The collection service is contracted through Fox’s Disposal, which also handles solid waste pick-up for the Town. As the first day of curbside recycling commenced, the Fox crews quickly fell behind as the picked through the material in the town-supplied containers to remove unacceptable material and fill out a list to leave with each homeowner describing what is and is not acceptable in the program.
“We have what we call the naughty list,” Harvey said. “The recurring problem people had was a lot of people put in plastic bags and refundable containers.”
Both items are eligible for recycling, along with glass and styrofoam.
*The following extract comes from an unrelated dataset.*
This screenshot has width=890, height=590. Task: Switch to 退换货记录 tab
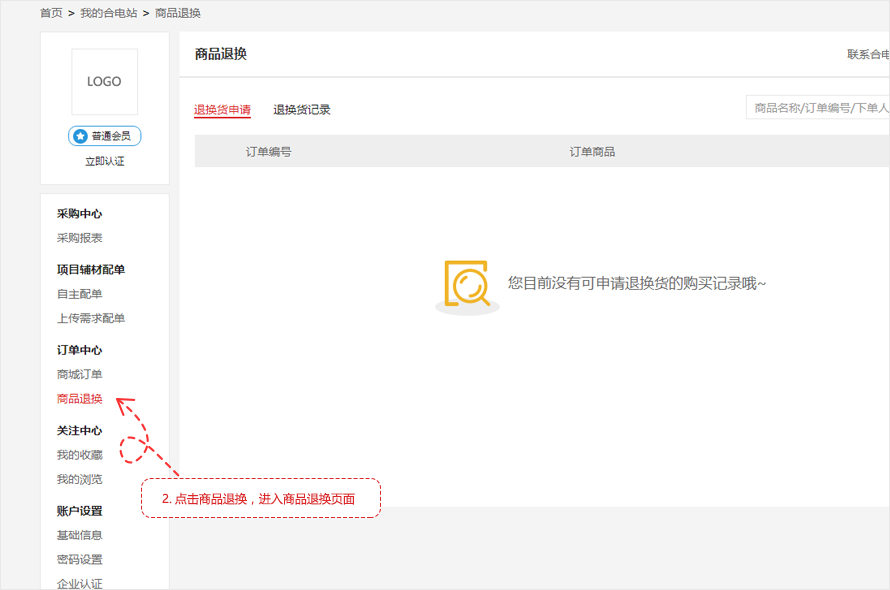(x=302, y=110)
But none of them may be included in the curbside pick-up program, which is designed for paper, cardboard, rigid plastics and tin food cans. Other items, including styrofoam, plastic bags, glass and all refundable drink containers, can be taken to the collection depot at Island Foods or to Seven Mile Landfill and dropped at no charge.
As the crews sorted through the material placed at the curb by residents, they quickly fell behind schedule, prompting calls to the Town office asking when — and if — their bins were going to be collected.
“They had to pull out plastic bags and pull out the refundable,” Harvey said of the collection crews. “I think what happened is, when you take your recycling to the local depot, you took everything there. If it was refundable, you were just helping them out. But now we’re not collecting it (at the curbside).
“This was just one of the things we didn’t identify starting out.”
Harvey and Regional District of Mount Waddington operations manager Patrick Donaghy began work the following day on a letter to Port Hardy, which began its curbside service this week, “So we don’t have a repeat of this,” Harvey said.
It wasn’t all bad news, however. Once the delay was identified and shared through phone calls and social media posts, residents rallied behind the beleaguered collection crew, even bringing food and drink to share.
“The guys were so great, there was not one complaint about their effort,” said Harvey. “Other calls came when people found something left in their bucket with a “naughty” sticker; they called to clarify that.
“We expect those calls, and welcome them.”